▶ _TASK REQUIREMENTS_
From the first line to the last, give the records again exactly and skip the pictures.

▶ _LISTED ENTRIES_
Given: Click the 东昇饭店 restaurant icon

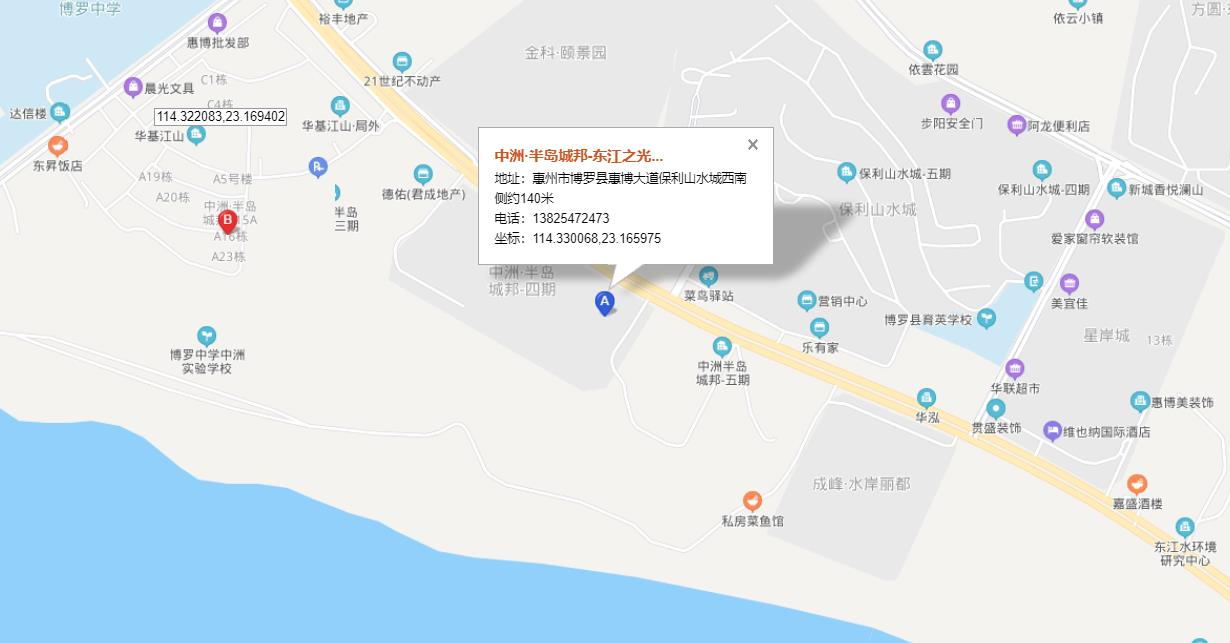Looking at the screenshot, I should pos(58,146).
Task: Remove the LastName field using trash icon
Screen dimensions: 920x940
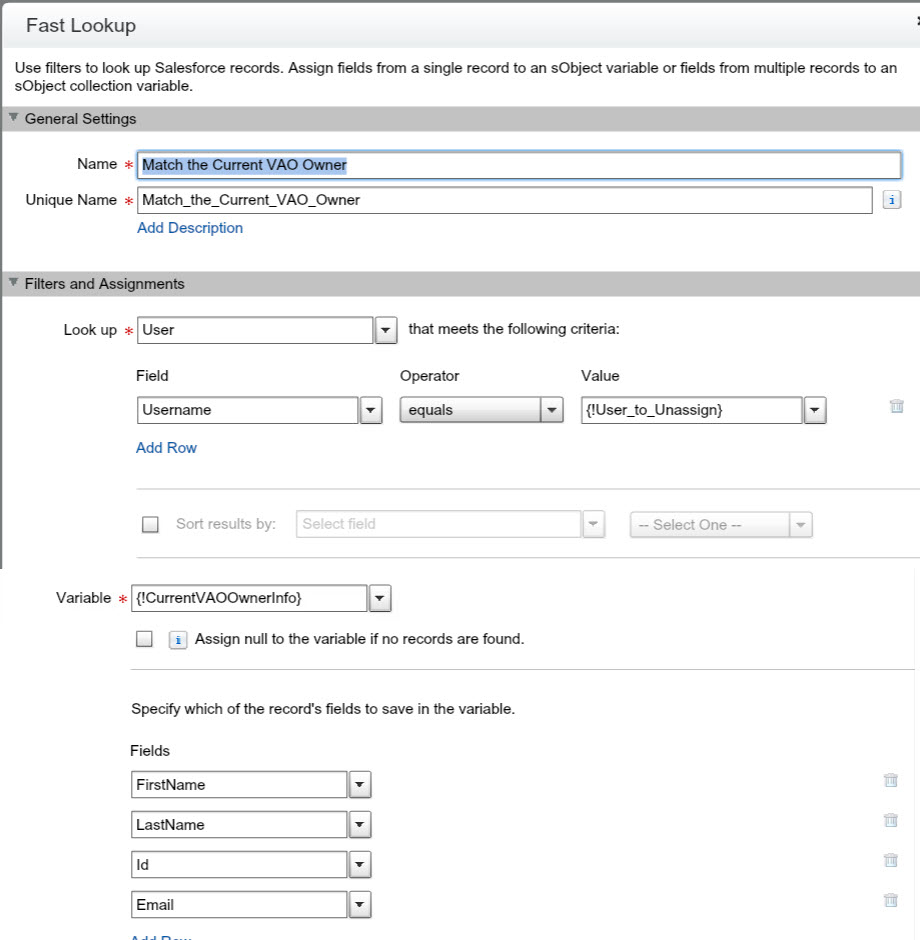Action: pos(890,820)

▶ _EXERCISE SOLUTION_
Given: Click the 东昇饭店 restaurant icon

Looking at the screenshot, I should pos(58,146).
Task: Remove the LastName field using trash icon
Screen dimensions: 920x940
Action: pos(890,820)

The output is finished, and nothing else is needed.